There's plenty of good with "True Detective 2," and that's worth getting to immediately, notably nicely clipped elliptical dialogue that drops you into the middle of something -- and you're not quite sure what that something is. There are references to many things, and people -- and no elaboration given. That's good because it is how people talk after all, and that is how a mystery is built. (And occasionally frustrating too, because ellipses obviously don't offer much in terms of information.) 

What's also good is the way the core mystery is threaded through the opening episode: That missing business partner, seated in the back seat of some town car making its way through the streets of Los Angeles, then the back hills, going somewhere, and then finally arriving. ...You suspect he's not in good shape. You then know he's not in good shape when he slumps, lifeless, against the car window. There's even -- seriously -- what looks to be the Maltese Falcon in the front seat. 
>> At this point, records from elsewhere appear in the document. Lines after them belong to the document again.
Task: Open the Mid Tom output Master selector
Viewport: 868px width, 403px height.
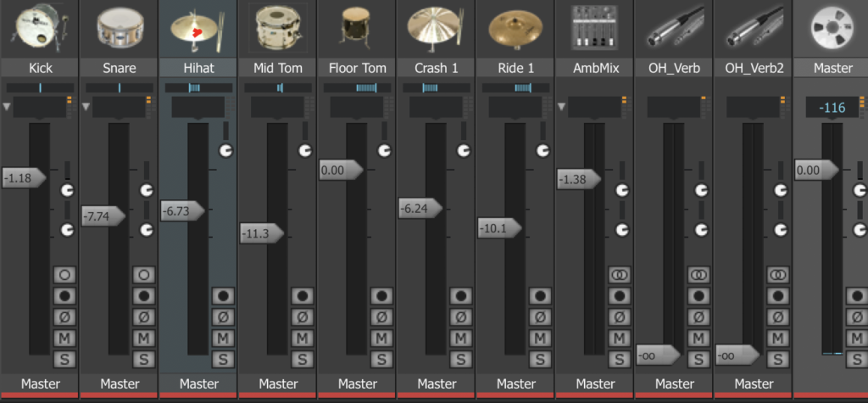Action: [277, 383]
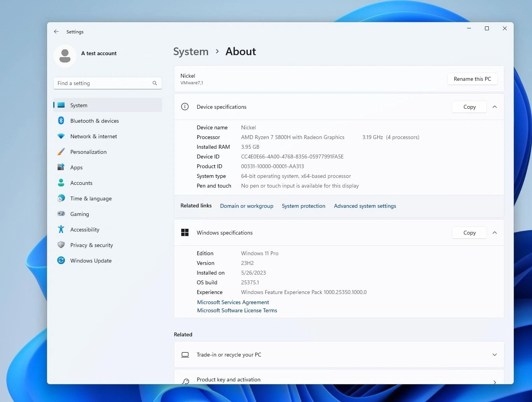Open Microsoft Software License Terms link
This screenshot has height=402, width=532.
click(237, 310)
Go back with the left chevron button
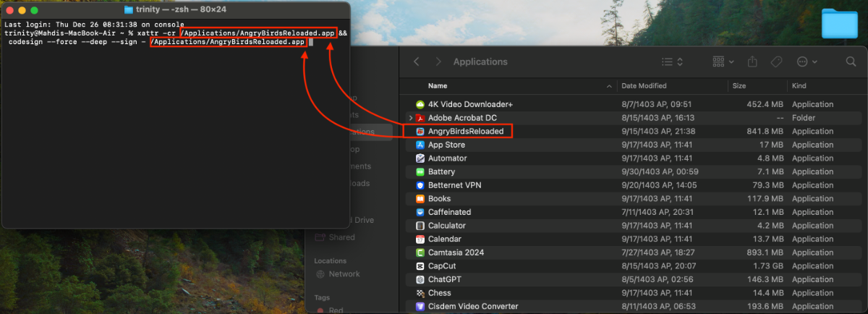The image size is (868, 314). 417,62
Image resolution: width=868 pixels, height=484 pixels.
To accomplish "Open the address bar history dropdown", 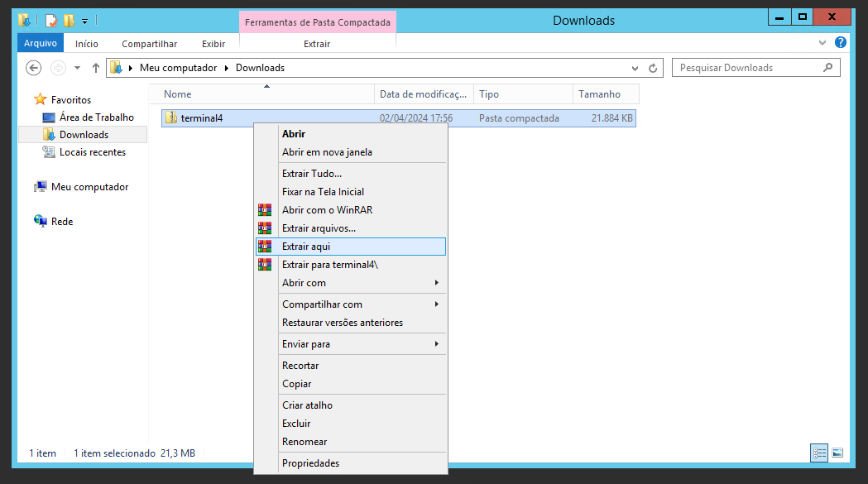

But the not-so-good -- again, just first impressions, friends -- is ominous: Vince Vaughn, notably, as the mobster in bespoke suits with that aforementioned sultry consort who occasionally purrs cryptically alluring and totally nonsensical asides to him. They're a pair of noir banalities who wandered off the set of "Kiss Me Deadly" straight into the 21st century.

And which Colin Farrell turns up here? The one from "In Bruges" or the one from "Miami Vice"? The gifted intelligent actor everyone knows or wants him to be? Or the undisciplined over-actor he sometimes can be?

First-impression answer: The latter.

His Velcoro is supposed to be reckless and troubled and desperate and pugnacious and intemperate and bibulous ... and ... You'll note that doesn't leave much room for anything else. The first casualty here appears to be subtlety. .

There was so much that made "True Detective," the first one, work so well and which is simply not in "TD 2"  -- most notably, that mysterious back story between Rust Cohle and Marty Hart, and the long silent drives through bayou country punctuated by Rust's long, discursive, Lovecraftian ruminations on Nietzsche and nihilism which forced millions of us to Google "Lovecraftian," "Nietzsche" and "nihilism."

Who cared about the murder mystery?! Rust was mystery enough.

Meanwhile, by relocating this chapter of the anthology to L.A., Pizzolatto and his director Justin Lin (here for the first couple of episodes) also have to navigate a century's worth of L.A. cultural immersion, beginning with noir, and much later "Chinatown" and "L.A. Confidential." We've seen it all -- we really have -- and suspect there probably isn't all that much new under that brutal pitiless cliche of a Southern California sun.

So much for first impressions. Make your own -- this arrives as mentioned on the 21st -- and there will be eight episodes to formulate them.

Lin's direction certainly makes this newcomer look good; we will all soon enough see whether "True Detective 2" actually is.